Proporsionalitas Tindakan Israel


Israel berdalih bahwa penembakan yang dilakukan pasukan Komando Israel terhadap para penumpang Mavi
Marmara adalah untuk membela diri. Yang menjadi pertanyaan selanjutnya adalah, apakah tindakan pasukan Israel
melawan para aktivis yang tidak bersenjata dapat dibenarkan?
Penggunaan senjata oleh Pasukan Israel dengan alasan untuk membela diri haruslah sesuai dengan prinsip dasar
“Proporsionalitas”, yaitu bahwa perang atau penggunaan senjata tidak menimbulkan korban, kerusakan dan penderitaan
yang berlebihan yang tidak berkaitan dengan tujuan-tujuan militer. Artinya, apakah langkah atau serangan tersebut
sebanding dengan perlawanan yang mereka terima dan berkaitan dengan tujuan militer? Prinsip ini tentu harus
dihormati oleh Israel, karena tercantum dalam pasal 35 ayat (2) Protokol Tambahan I dan Pasal 4 Manual San Remo.

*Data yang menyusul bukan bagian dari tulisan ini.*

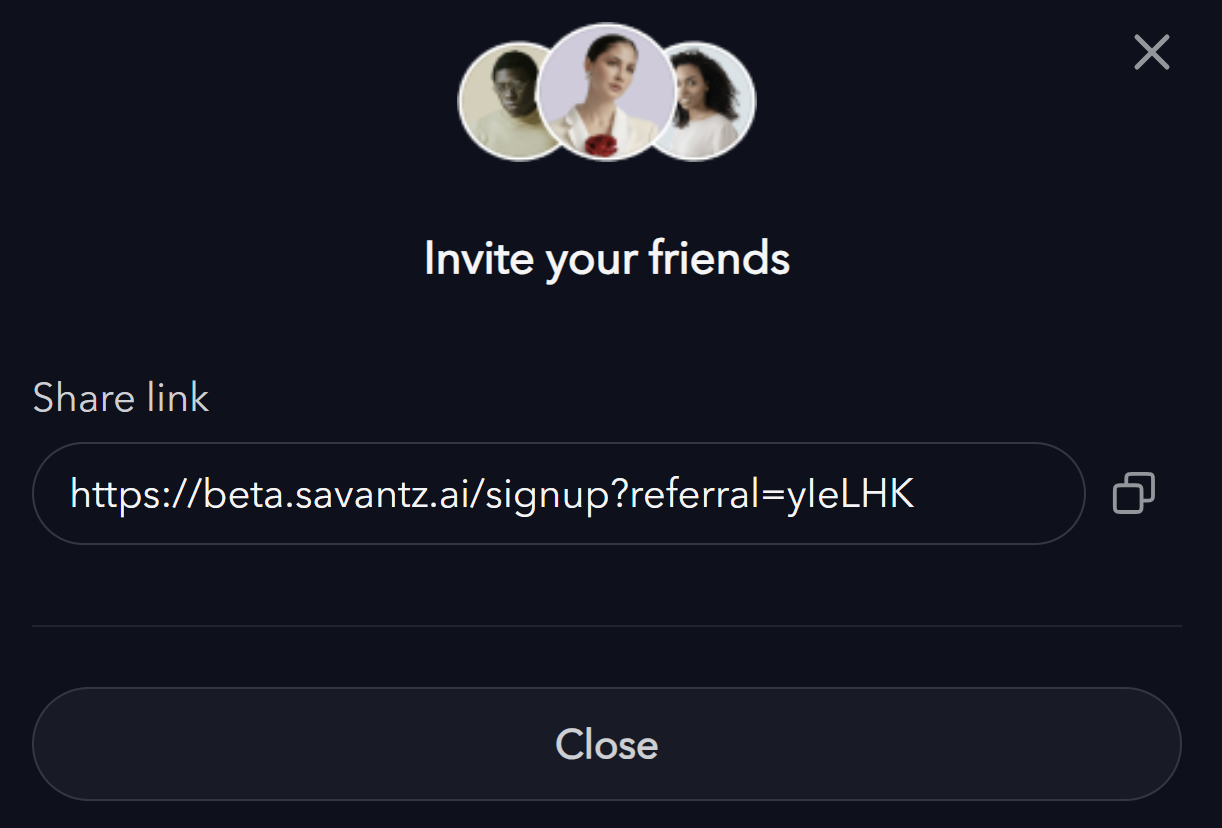1222x828 pixels.
Task: Select the center woman with red flower avatar
Action: coord(606,92)
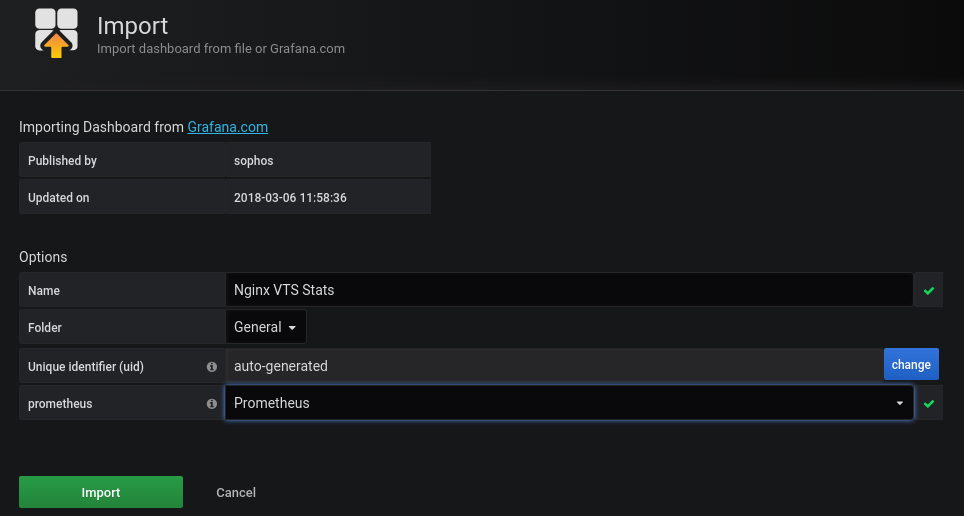Click info icon beside prometheus label

(211, 404)
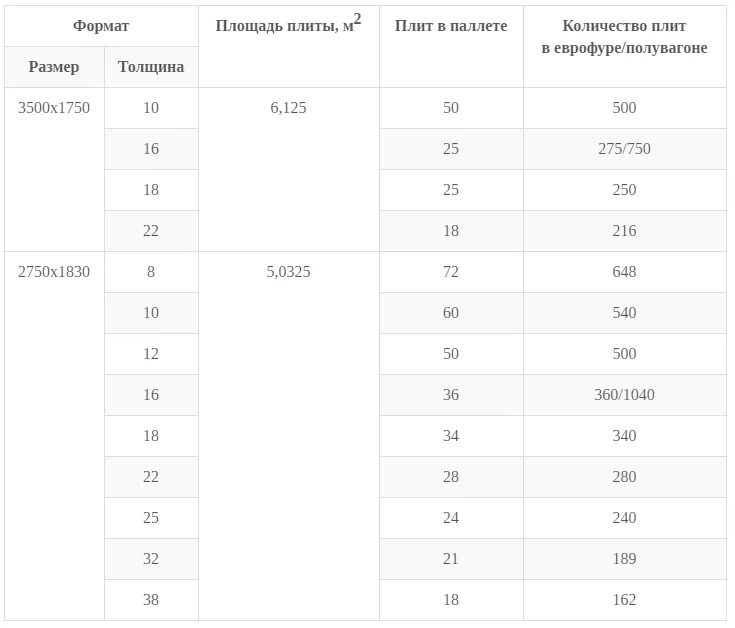Click the 648 quantity cell
735x628 pixels.
click(x=624, y=272)
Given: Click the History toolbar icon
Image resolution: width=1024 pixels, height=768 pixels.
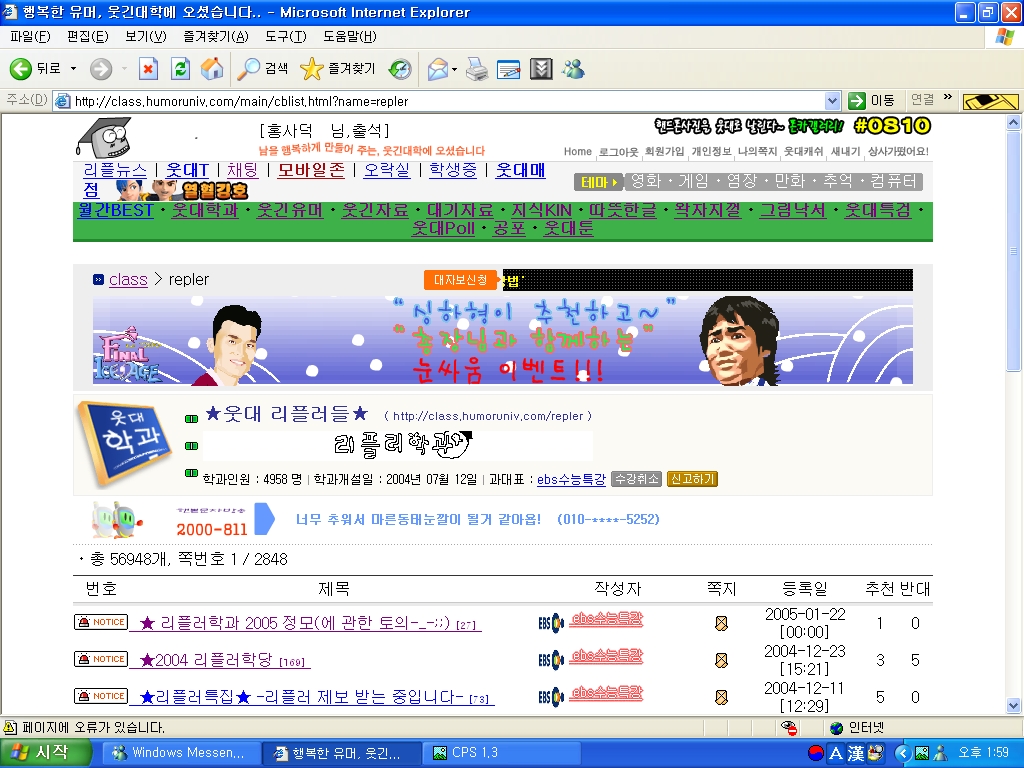Looking at the screenshot, I should [x=400, y=69].
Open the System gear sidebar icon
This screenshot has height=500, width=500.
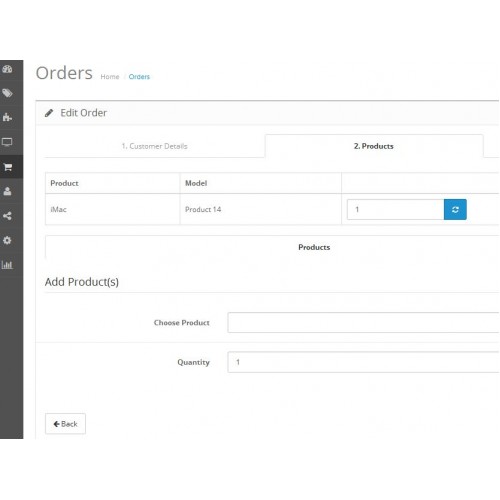[7, 240]
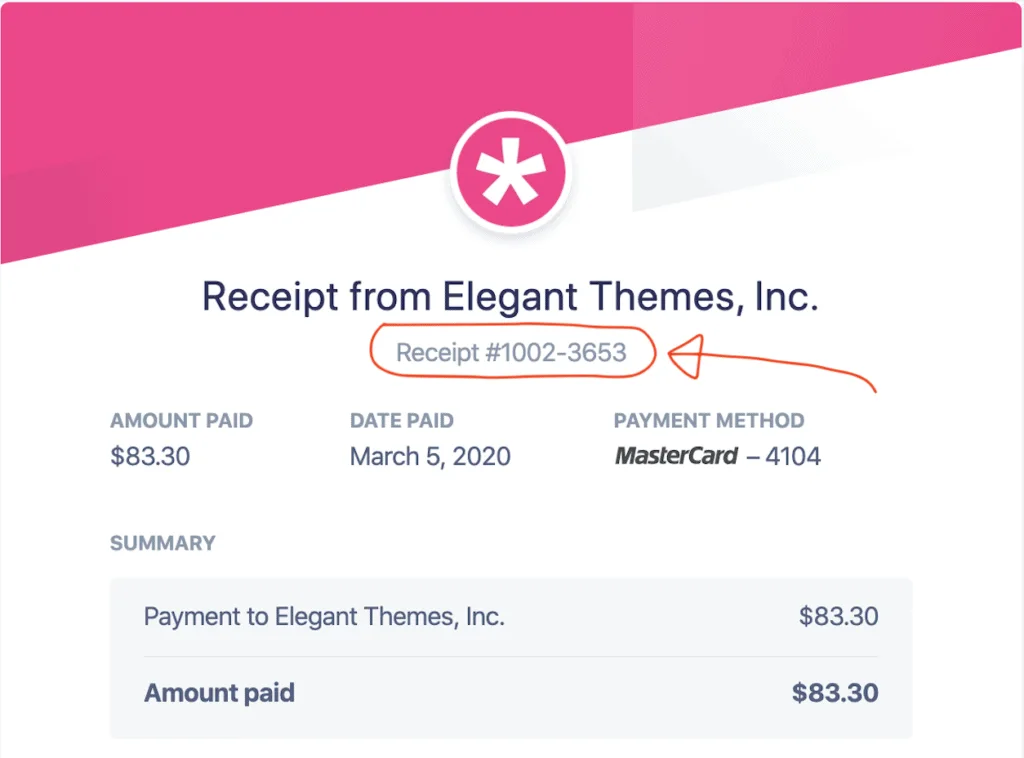Viewport: 1024px width, 758px height.
Task: Click the DATE PAID label
Action: [402, 420]
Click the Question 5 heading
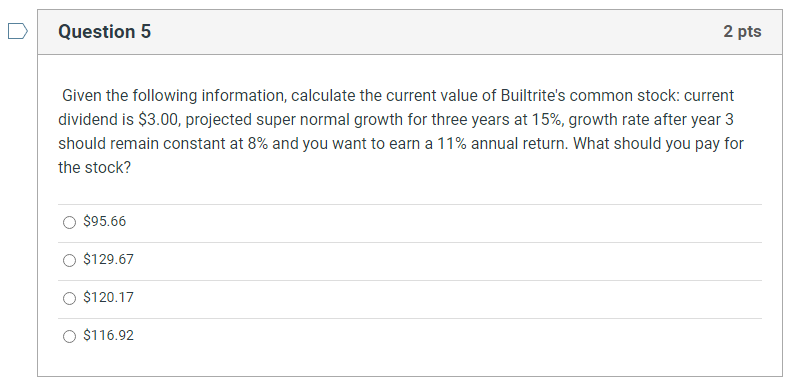The height and width of the screenshot is (382, 794). (x=104, y=31)
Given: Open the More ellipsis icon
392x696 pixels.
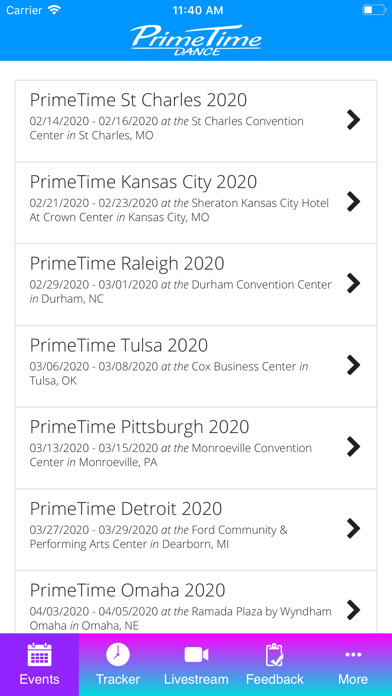Looking at the screenshot, I should click(x=353, y=655).
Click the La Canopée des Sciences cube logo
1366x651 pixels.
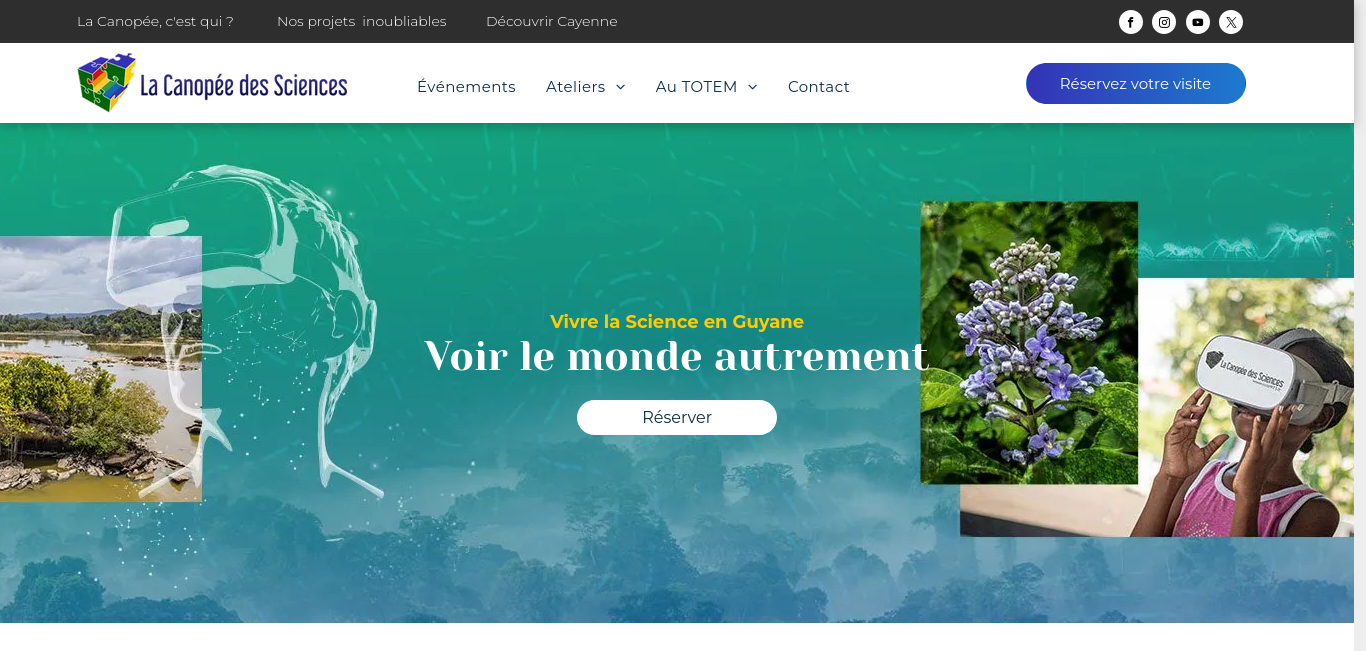106,83
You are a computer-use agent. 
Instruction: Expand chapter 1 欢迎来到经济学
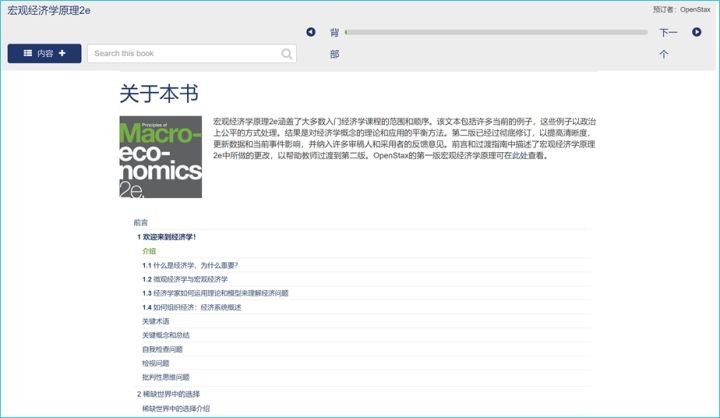click(167, 237)
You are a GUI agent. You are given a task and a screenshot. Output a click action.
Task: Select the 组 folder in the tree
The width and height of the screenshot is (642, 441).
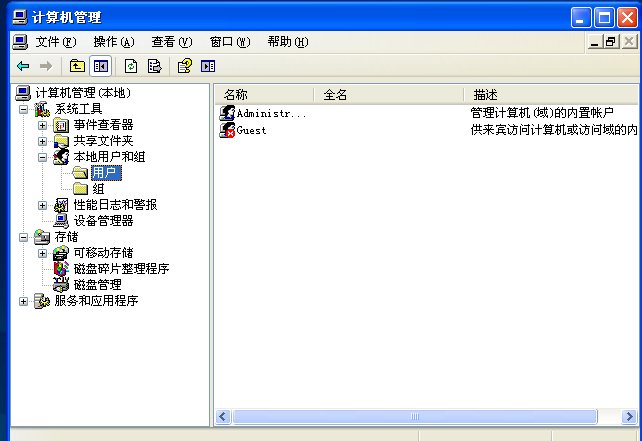point(98,189)
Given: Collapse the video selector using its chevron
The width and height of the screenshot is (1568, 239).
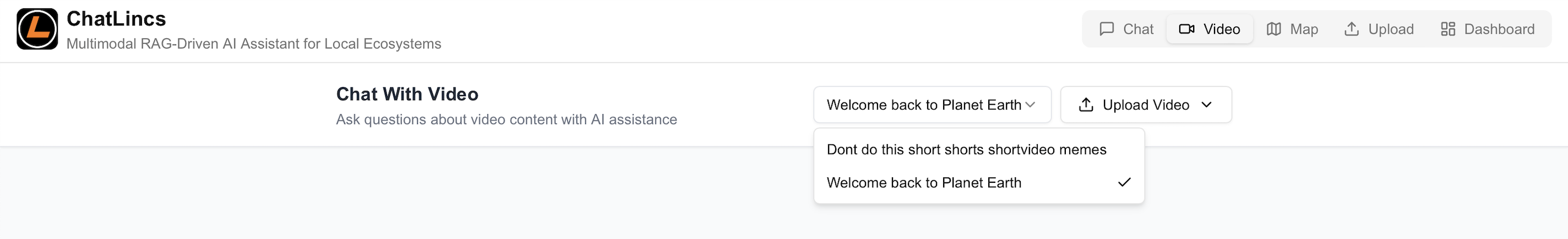Looking at the screenshot, I should tap(1030, 105).
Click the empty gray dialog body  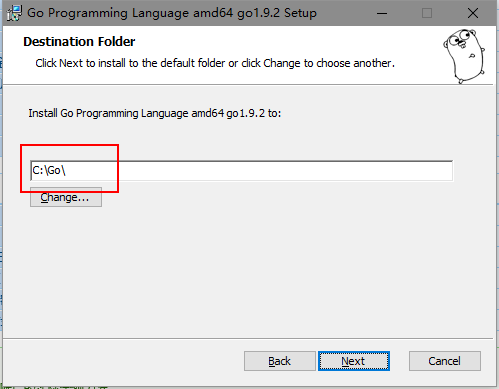pyautogui.click(x=248, y=267)
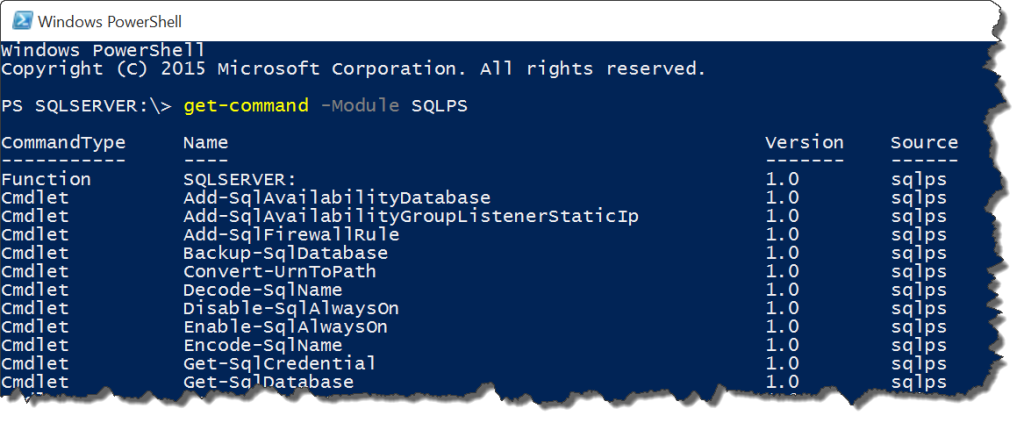Click Decode-SqlName in the output
This screenshot has height=423, width=1024.
pos(263,289)

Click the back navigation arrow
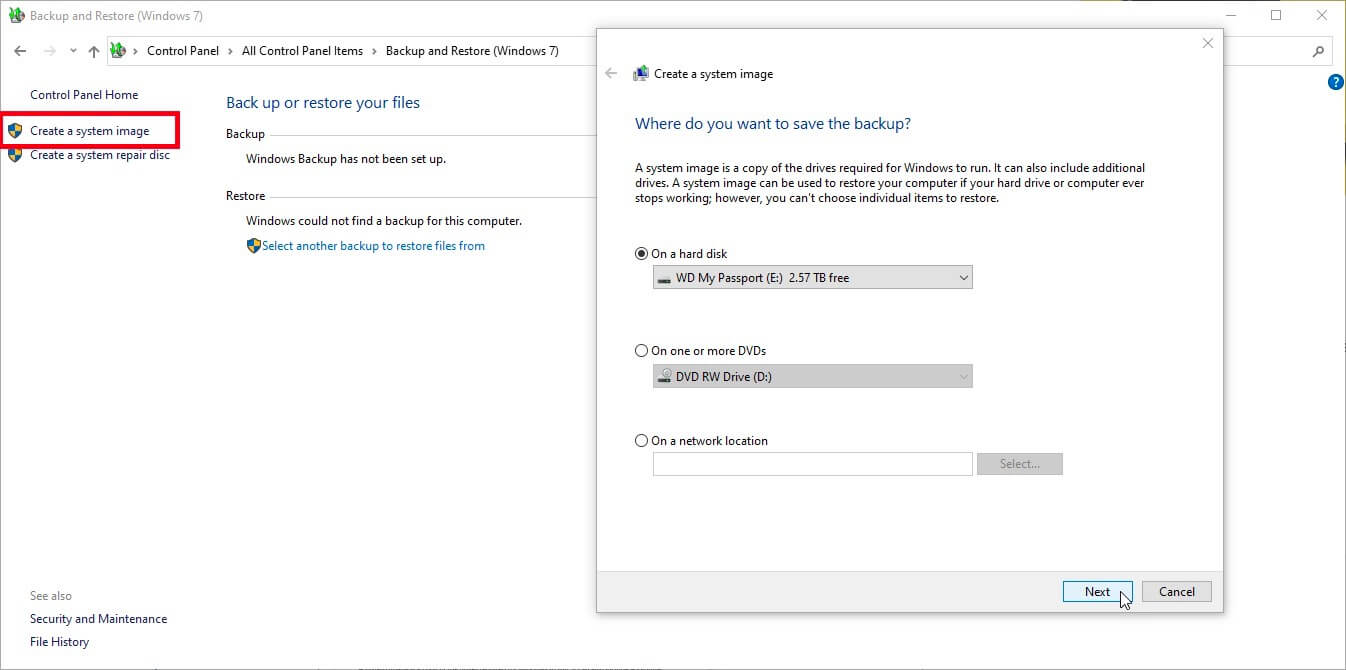coord(20,50)
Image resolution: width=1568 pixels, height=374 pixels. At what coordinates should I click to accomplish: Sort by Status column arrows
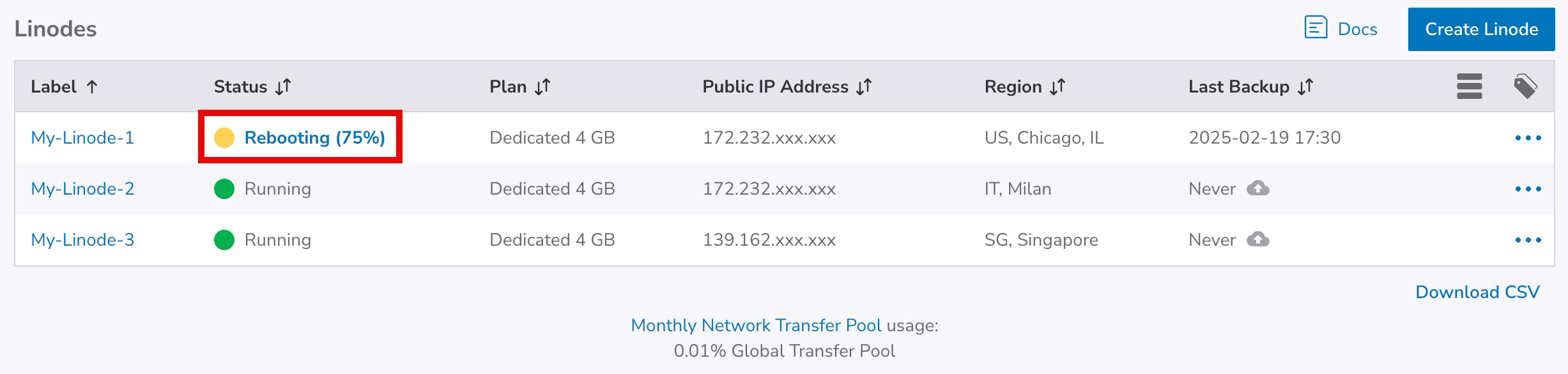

Selain itu, aturan 15 dalam hukum kebiasaan humaniter internasional menegaskan prinsip kehati-hatian dan pencegahan
dalam setiap operasi militer untuk menghindari, dan untuk selalu memperkecil, timbulnya kerugian ikutan berupa
korban tewas sipil, korban luka sipil, dan kerusakan objek sipil.
Dalil Israel dengan menembaki warga sipil atas dasar membela diri tentu tidak dapat diterima oleh logika dan
akal sehat karena berbagai video yang beredar jelas-jelas menunjukkan bahwa Isreal-lah yang menyerang Kapal terlebih
dahulu. Penyerangan Israel terhadap kapal kemanusiaan tersebut, tidak lain hanyalah semakin mempertegas arogansi
Israel di hadapan masyarakat dunia.

Penutup
Tindakan Israel menyerang kapal bantuan kemanusiaan Mavi Marmara telah menambah daftar panjang
pelanggaran yang massif dan sistematis terhadap Hukum Internasional. Sudah saatnya dunia Internasional tidak lagi
menjadi penonton dan berpangku tangan. Adalah penting untuk dituntut secara kriminal pertanggungjawaban orang-
orang Israel yang bertanggung jawab atas perilaku ilegal dan pembunuhan ini, termasuk pemimpin politik yang
mengeluarkan perintah. Blokade di Gaza adalah bentuk hukuman kolektif besar-besaran yang merupakan kejahatan
terhadap kemanusiaan. Tentu saja hal tersebut tidaklah mudah karena Amerika sebagai sekutu utama Israel pasti tidak
akan tinggal diam. Oleh karena itu, penghapusan hak veto dalam tubuh Dewan Keamanan PBB, khusus untuk konflik
Israel-Palestina, dapat menjadi salah satu solusi atas permasalahan ini.